JUSTIÇA IMPÕE PAUSA
Justiça suspende licitação do Samu em 91 cidades do RN por 30 dias
Decisão atende a pedido de cooperativa médica e visa garantir continuidade do serviço de urgência em 91 municípios do Rio Grande do Norte.
A Justiça do Rio Grande do Norte determinou a suspensão, por 30 dias, de uma licitação do governo estadual destinada à contratação de serviços médicos de plantão presencial para o Serviço de Atendimento Móvel de Urgência (Samu).
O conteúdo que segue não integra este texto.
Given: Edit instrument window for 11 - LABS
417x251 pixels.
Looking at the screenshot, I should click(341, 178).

A decisão, proferida nesta sexta-feira, 22 de maio de 2026, atende a um questionamento de uma cooperativa médica e impacta o atendimento em 91 municípios potiguares.
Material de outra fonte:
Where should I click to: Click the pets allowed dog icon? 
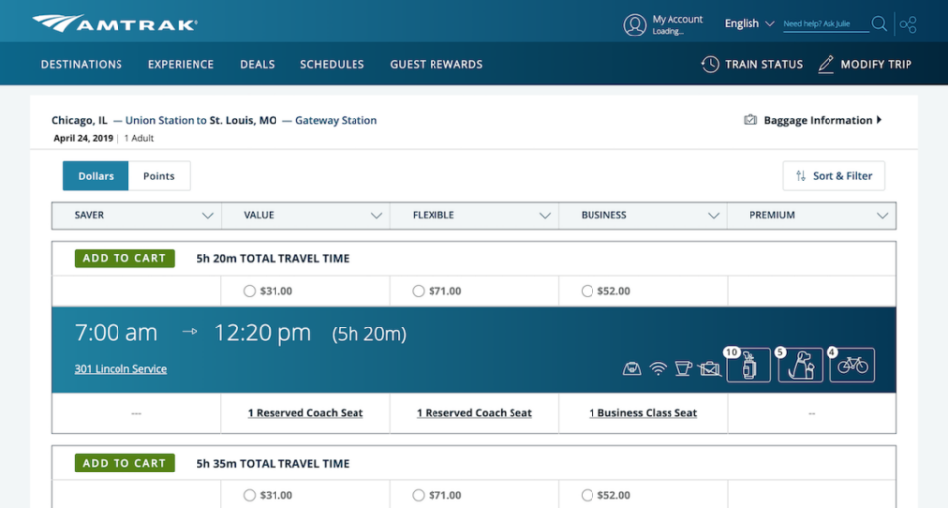tap(800, 366)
A suspensão ocorreu após a cooperativa questionar na Justiça a habilitação da empresa que havia vencido o certame. Segundo a denúncia, a empresa vencedora não teria comprovado experiência específica em atendimento pré-hospitalar móvel, requisito essencial exigido no edital. Ao analisar o caso, o juiz responsável apontou que a documentação apresentada pela empresa não demonstra atuação prévia no Samu ou em serviços semelhantes, o que pode comprometer a qualidade e a eficiência do atendimento à população.
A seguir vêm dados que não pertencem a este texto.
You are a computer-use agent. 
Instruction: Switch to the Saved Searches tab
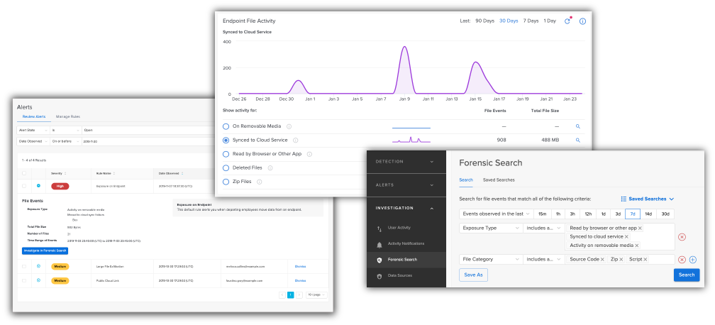(x=499, y=180)
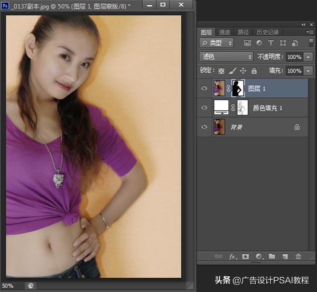Create a new group with the folder icon
Screen dimensions: 317x292
point(272,256)
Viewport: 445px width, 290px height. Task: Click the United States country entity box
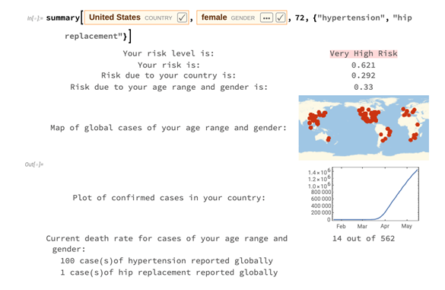pos(137,18)
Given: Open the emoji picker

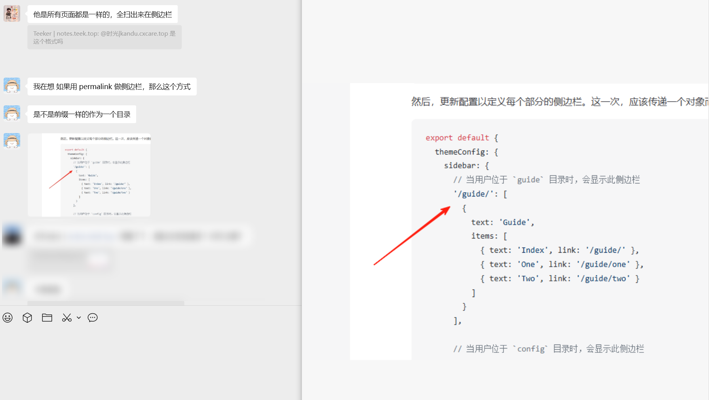Looking at the screenshot, I should pyautogui.click(x=8, y=318).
O secretário de Estado da Saúde Pública do Rio Grande do Norte, Alexandre Motta, afirmou que a pasta confia na lisura do processo licitatório e tomará as medidas necessárias para cumprir a decisão judicial sem prejudicar o serviço. "Nós temos muita confiança no processo licitatório que nós realizamos e acima de tudo sabendo que a empresa que hoje presta o serviço tem dado a contento essa tarefa. Entretanto, temos uma decisão judicial a cumprir, temos 30 dias pelo relato da imprensa, e nesses 30 dias vamos tomar as medidas cabíveis, dentro da legalidade, sem interferir em nenhum momento, em nenhum risco, no atendimento que o Samu presta à sociedade no Rio Grande do Norte", declarou Motta.
A liminar estabelece um prazo de um mês para que o Estado adote providências que assegurem a continuidade das atividades do Samu. Durante esse período, a gestão estadual poderá optar por prorrogar o contrato anterior, realizar uma nova licitação ou efetuar uma contratação emergencial, garantindo assim que a população não sofra com a interrupção do serviço de urgência.